Carts clatter bringing food back and forth. Knives slice and cut and spread. People in casual clothes, work clothes, and workout clothes bite into their breakfasts, lunches, and dinners, while holding their little conversations with the chefs and servers and cashiers in front of them. A bakery displays pieces of chocolate shaped like feet and ears and noses with captions on white cards such as “one step at a time” or “open mouth insert foot”.
Vibrant, neon, colorful lights. Fresh fruit. The smell of juicy pounds of deli meat. Lumps of cheeses in yellows, whites, oranges, and browns. Rick Nichols knuckle bumping with all 106 merchants (he does have his own room here after all). Thai food, Japanese food, Chinese food. An oyster bar. Candy and chocolate galore.
And amidst it all, here on a September afternoon at the 125-year-old Reading Terminal Market, exemplifying Anuj’s priority of “diversity through the customers, foods, and employees alike”, in the right back corner and showcasing its chocolate goodness for its 30-year anniversary, stands the Pennsylvania General Store.
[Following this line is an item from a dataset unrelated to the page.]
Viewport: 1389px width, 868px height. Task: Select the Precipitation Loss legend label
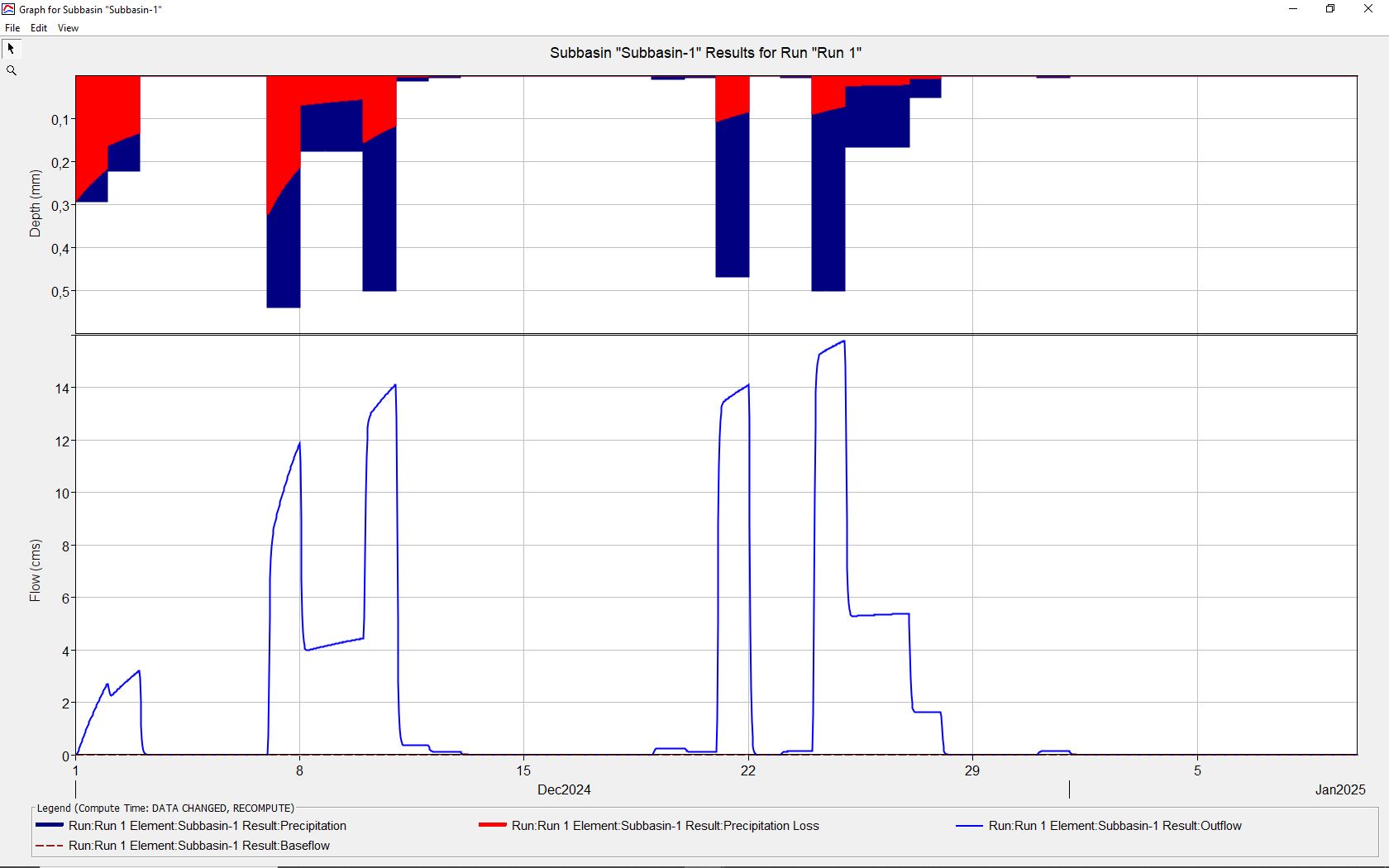(665, 826)
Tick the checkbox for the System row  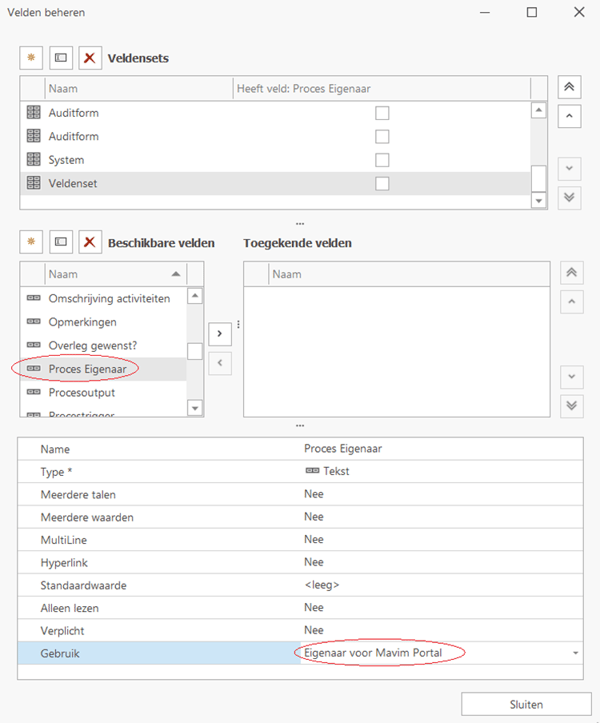pos(382,160)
What makes this store so special? According to Melissa, the sweet, young, brunette cashier giving the tour, “is that everything is made right here in Pennsylvania, which makes both the employers and customers proud and happy.” And what’s her favorite part? “That every food and product sold has a story behind it.” Don’t believe her? You’ll soon see what she means, especially with her favorite benefit of her job— free chocolate.
One product they have is Hope’s Cookies, which was started by a college student, Hope, who wanted to recreate the taste of home baked cookies to sell in store (it’s way better than David and his Famous 4th St. Cookie Company by the way). They have The Goldenberg’s Original Peanut Chews, which began in 1917 specifically for the World War I military and wasn’t available to civilians until 1921. They also have the famous Wilbur Buds made in Lititz PA. Never heard of it? Well you’ve probably eaten it, whether in Famous Amos cookies or Ben and Jerry’s ice cream. And guess what, Wilbur was around way before Hershey went ahead and stole both his chocolate and design.
Have you ever had John and Kira’s chocolate, sourced from urban gardens here in Pennsylvania? What about fourth generation Asher’s Chocolate? At their manufacturing site, you can take a free Willy Wonka-esque factory tour inspired by a Scottish farm boy in Canada who had a sweet tooth. If you haven’t had any of these, you can taste them all at the Pennsylvania General Store.
Besides the stories behind the chocolate, Melissa has one last tip for customers to take away: “In order to experience the full effect of the chocolate, you must put the chocolate on the roof of your tongue for the full chocolatey experience.”
She states most people, including her, love the Wilbur Buds best. As the tall blonde ponytail woman in her black sweater dress and fall riding boots with her one raised eyebrow puts the tiny kiss on her tongue and closes her mouth to follow the technique, she nods, hands Melissa $5, and smiles contently. “Agreed.”